Task to carry out: Two lines below mark the span: the one containing "Click the plus icon under blue-DAT group" and the one containing "Task: Click the channel search magnifier icon". Set down both, plus every line between, exactly as they stand, and nothing else.

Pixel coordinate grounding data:
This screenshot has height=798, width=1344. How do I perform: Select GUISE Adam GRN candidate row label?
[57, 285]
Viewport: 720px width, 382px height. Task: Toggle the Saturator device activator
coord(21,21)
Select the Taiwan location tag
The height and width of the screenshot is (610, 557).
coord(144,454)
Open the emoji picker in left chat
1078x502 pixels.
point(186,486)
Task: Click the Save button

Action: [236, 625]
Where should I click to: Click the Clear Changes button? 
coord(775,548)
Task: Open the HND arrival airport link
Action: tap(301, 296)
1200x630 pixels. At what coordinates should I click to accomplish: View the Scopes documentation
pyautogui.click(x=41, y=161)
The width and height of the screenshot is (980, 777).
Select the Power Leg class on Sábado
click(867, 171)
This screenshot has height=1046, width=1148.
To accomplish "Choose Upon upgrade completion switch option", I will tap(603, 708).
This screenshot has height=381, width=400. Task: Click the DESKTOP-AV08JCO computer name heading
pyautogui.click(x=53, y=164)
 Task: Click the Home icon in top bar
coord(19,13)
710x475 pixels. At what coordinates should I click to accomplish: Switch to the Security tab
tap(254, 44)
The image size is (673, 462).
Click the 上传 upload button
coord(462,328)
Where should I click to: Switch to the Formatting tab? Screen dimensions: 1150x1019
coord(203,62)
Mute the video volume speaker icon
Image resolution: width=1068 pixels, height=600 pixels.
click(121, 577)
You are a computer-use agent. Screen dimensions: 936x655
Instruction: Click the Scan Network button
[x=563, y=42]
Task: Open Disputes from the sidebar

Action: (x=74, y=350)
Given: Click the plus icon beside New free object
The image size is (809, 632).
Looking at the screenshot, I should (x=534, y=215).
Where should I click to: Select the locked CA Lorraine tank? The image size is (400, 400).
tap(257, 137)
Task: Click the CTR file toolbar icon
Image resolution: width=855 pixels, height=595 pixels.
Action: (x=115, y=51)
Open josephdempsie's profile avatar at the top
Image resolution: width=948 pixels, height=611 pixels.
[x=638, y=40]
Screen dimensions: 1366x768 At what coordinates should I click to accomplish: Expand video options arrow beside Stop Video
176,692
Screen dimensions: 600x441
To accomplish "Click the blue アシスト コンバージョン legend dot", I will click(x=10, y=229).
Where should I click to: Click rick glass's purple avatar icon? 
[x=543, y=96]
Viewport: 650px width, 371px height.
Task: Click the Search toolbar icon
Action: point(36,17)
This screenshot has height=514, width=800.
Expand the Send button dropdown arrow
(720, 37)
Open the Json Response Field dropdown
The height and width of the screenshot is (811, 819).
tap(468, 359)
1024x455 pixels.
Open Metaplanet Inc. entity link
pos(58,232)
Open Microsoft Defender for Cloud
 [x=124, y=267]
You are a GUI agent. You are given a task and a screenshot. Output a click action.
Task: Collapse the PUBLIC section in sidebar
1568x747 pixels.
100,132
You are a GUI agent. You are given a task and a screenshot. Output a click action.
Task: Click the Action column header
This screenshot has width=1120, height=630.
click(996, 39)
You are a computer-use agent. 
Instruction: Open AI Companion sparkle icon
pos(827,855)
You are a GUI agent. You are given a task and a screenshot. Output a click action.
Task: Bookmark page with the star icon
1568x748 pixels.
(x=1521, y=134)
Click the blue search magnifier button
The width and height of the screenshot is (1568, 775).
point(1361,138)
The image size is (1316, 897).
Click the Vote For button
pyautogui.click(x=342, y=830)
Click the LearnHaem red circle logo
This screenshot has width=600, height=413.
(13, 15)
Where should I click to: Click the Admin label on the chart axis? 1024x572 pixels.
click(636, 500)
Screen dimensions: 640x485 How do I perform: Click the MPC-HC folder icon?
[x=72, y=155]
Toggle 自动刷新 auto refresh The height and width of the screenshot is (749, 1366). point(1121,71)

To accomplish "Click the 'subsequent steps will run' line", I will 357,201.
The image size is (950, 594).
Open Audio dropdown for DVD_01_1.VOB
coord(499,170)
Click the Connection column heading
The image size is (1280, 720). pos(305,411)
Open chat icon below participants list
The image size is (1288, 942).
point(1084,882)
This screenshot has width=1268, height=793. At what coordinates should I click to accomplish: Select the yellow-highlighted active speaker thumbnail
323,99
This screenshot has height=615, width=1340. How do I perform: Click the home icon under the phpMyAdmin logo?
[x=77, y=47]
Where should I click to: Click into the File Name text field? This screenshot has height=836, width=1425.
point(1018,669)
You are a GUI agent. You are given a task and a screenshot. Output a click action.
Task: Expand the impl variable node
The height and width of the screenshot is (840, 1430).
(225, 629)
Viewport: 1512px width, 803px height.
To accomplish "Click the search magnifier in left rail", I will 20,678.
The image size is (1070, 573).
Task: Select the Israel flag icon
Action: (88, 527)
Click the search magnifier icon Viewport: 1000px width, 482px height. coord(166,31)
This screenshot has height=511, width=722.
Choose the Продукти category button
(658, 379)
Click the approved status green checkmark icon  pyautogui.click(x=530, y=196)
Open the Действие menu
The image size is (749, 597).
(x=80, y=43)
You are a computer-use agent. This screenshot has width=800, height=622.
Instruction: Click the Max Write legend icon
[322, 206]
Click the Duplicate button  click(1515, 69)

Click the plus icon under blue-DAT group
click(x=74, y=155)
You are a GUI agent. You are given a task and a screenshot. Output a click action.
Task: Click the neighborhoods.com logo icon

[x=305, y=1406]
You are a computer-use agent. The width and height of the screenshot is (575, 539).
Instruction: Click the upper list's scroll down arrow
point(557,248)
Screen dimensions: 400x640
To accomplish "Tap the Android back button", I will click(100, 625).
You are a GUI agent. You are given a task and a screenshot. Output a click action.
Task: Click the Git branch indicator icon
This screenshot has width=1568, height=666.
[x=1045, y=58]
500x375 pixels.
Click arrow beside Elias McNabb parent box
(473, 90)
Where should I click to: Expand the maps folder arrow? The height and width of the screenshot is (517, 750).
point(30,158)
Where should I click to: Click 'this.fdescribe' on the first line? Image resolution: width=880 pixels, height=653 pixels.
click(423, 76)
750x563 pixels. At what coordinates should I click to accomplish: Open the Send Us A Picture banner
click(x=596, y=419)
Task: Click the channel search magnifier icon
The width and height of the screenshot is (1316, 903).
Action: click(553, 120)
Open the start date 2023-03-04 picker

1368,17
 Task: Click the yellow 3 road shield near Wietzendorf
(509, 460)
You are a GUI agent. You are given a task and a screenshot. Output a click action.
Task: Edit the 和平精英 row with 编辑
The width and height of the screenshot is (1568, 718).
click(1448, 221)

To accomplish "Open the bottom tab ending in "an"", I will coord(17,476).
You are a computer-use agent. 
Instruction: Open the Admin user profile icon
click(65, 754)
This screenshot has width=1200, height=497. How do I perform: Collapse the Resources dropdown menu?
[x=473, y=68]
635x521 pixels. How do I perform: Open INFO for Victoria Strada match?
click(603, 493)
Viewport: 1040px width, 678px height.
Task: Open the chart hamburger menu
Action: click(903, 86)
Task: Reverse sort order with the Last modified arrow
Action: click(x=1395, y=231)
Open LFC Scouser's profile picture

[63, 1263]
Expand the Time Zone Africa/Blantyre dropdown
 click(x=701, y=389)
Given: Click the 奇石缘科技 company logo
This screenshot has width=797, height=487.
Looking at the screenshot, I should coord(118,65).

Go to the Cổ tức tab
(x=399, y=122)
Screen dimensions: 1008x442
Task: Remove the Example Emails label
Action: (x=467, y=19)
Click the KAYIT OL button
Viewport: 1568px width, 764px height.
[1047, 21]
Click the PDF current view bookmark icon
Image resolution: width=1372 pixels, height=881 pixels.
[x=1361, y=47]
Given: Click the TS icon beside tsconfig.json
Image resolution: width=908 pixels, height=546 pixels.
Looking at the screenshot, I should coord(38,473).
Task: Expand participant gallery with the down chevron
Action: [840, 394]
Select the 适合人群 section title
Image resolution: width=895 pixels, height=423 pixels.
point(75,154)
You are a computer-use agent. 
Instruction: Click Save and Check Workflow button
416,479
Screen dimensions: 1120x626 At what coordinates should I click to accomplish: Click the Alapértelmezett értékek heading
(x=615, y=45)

Answer to the exercise:
Click the plus icon under blue-DAT group
click(x=74, y=155)
You are a GUI agent. You are given a task and a screenshot. Output a click action.
Task: Click the neighborhoods.com logo icon

[x=305, y=1406]
You are a computer-use agent. The width and height of the screenshot is (575, 539).
Instruction: Click the upper list's scroll down arrow
point(557,248)
Screen dimensions: 400x640
To accomplish "Tap the Android back button", I will click(100, 625).
You are a GUI agent. You are given a task and a screenshot. Output a click action.
Task: Click the Git branch indicator icon
This screenshot has width=1568, height=666.
[x=1045, y=58]
500x375 pixels.
Click arrow beside Elias McNabb parent box
(473, 90)
Where should I click to: Expand the maps folder arrow? The height and width of the screenshot is (517, 750).
point(30,158)
Where should I click to: Click 'this.fdescribe' on the first line? Image resolution: width=880 pixels, height=653 pixels.
click(423, 76)
750x563 pixels. At what coordinates should I click to accomplish: Open the Send Us A Picture banner
click(x=596, y=419)
Task: Click the channel search magnifier icon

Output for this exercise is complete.